Exercise goal:
Copy out the complete listing, word for word.

======== Records provided

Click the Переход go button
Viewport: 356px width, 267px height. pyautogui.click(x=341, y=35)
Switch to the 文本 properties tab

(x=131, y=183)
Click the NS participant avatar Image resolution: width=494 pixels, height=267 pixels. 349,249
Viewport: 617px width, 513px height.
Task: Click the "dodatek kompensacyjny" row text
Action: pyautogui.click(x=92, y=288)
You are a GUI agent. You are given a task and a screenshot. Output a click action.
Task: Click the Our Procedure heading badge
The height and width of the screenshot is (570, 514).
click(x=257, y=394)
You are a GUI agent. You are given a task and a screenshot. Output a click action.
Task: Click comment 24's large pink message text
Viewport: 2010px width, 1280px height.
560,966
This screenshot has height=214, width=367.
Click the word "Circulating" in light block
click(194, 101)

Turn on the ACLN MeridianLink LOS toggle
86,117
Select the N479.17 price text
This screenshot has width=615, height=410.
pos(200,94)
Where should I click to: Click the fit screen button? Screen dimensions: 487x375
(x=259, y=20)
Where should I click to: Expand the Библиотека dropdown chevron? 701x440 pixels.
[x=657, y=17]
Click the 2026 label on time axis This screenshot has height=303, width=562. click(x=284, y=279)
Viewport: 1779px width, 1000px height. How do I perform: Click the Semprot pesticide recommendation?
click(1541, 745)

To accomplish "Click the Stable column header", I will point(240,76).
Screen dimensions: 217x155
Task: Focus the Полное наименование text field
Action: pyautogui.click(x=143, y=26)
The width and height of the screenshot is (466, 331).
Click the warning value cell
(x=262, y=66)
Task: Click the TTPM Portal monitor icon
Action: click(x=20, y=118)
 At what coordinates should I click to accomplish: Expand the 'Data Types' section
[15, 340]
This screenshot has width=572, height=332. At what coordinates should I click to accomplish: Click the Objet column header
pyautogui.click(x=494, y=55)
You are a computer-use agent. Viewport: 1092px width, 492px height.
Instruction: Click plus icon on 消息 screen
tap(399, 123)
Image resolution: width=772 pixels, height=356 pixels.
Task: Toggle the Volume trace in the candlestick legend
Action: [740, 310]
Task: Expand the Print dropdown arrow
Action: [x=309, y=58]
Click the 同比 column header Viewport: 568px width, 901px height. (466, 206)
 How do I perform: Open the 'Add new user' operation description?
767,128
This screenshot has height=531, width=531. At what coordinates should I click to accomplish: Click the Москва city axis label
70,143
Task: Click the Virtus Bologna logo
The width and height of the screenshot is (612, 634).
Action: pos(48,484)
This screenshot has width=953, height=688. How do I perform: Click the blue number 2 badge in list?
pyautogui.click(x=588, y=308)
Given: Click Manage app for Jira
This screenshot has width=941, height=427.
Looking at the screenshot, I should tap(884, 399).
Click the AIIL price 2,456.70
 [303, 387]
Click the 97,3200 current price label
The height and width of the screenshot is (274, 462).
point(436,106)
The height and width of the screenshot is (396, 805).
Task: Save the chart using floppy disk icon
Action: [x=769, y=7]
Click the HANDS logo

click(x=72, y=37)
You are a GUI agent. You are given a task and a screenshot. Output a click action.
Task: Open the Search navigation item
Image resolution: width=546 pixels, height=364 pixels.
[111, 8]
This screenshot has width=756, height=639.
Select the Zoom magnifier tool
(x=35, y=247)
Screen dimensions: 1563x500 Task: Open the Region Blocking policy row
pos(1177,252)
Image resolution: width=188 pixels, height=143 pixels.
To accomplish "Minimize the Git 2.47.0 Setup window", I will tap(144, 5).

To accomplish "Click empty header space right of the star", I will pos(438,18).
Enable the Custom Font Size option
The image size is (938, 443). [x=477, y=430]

================

Worked solution:
Click the Переход go button
Viewport: 356px width, 267px height. pyautogui.click(x=341, y=35)
Switch to the 文本 properties tab

(x=131, y=183)
Click the NS participant avatar Image resolution: width=494 pixels, height=267 pixels. 349,249
Viewport: 617px width, 513px height.
Task: Click the "dodatek kompensacyjny" row text
Action: pyautogui.click(x=92, y=288)
You are a GUI agent. You are given a task and a screenshot. Output a click action.
Task: Click the Our Procedure heading badge
The height and width of the screenshot is (570, 514).
click(x=257, y=394)
You are a GUI agent. You are given a task and a screenshot. Output a click action.
Task: Click comment 24's large pink message text
Viewport: 2010px width, 1280px height.
560,966
This screenshot has height=214, width=367.
Click the word "Circulating" in light block
click(194, 101)

Turn on the ACLN MeridianLink LOS toggle
86,117
Select the N479.17 price text
This screenshot has width=615, height=410.
pos(200,94)
Where should I click to: Click the fit screen button? Screen dimensions: 487x375
(x=259, y=20)
Where should I click to: Expand the Библиотека dropdown chevron? 701x440 pixels.
[x=657, y=17]
Click the 2026 label on time axis This screenshot has height=303, width=562. click(x=284, y=279)
Viewport: 1779px width, 1000px height. How do I perform: Click the Semprot pesticide recommendation?
click(1541, 745)

To accomplish "Click the Stable column header", I will point(240,76).
Screen dimensions: 217x155
Task: Focus the Полное наименование text field
Action: pyautogui.click(x=143, y=26)
The width and height of the screenshot is (466, 331).
Click the warning value cell
(x=262, y=66)
Task: Click the TTPM Portal monitor icon
Action: click(x=20, y=118)
 At what coordinates should I click to accomplish: Expand the 'Data Types' section
[15, 340]
This screenshot has width=572, height=332. At what coordinates should I click to accomplish: Click the Objet column header
pyautogui.click(x=494, y=55)
You are a computer-use agent. Viewport: 1092px width, 492px height.
Instruction: Click plus icon on 消息 screen
tap(399, 123)
Image resolution: width=772 pixels, height=356 pixels.
Task: Toggle the Volume trace in the candlestick legend
Action: [740, 310]
Task: Expand the Print dropdown arrow
Action: [x=309, y=58]
Click the 同比 column header Viewport: 568px width, 901px height. (466, 206)
 How do I perform: Open the 'Add new user' operation description?
767,128
This screenshot has height=531, width=531. At what coordinates should I click to accomplish: Click the Москва city axis label
70,143
Task: Click the Virtus Bologna logo
The width and height of the screenshot is (612, 634).
Action: pos(48,484)
This screenshot has width=953, height=688. How do I perform: Click the blue number 2 badge in list?
pyautogui.click(x=588, y=308)
Given: Click Manage app for Jira
This screenshot has width=941, height=427.
Looking at the screenshot, I should tap(884, 399).
Click the AIIL price 2,456.70
 [303, 387]
Click the 97,3200 current price label
The height and width of the screenshot is (274, 462).
point(436,106)
The height and width of the screenshot is (396, 805).
Task: Save the chart using floppy disk icon
Action: [x=769, y=7]
Click the HANDS logo

click(x=72, y=37)
You are a GUI agent. You are given a task and a screenshot. Output a click action.
Task: Open the Search navigation item
Image resolution: width=546 pixels, height=364 pixels.
[111, 8]
This screenshot has width=756, height=639.
Select the Zoom magnifier tool
(x=35, y=247)
Screen dimensions: 1563x500 Task: Open the Region Blocking policy row
pos(1177,252)
Image resolution: width=188 pixels, height=143 pixels.
To accomplish "Minimize the Git 2.47.0 Setup window", I will tap(144, 5).

To accomplish "Click empty header space right of the star", I will pos(438,18).
Enable the Custom Font Size option
The image size is (938, 443). [x=477, y=430]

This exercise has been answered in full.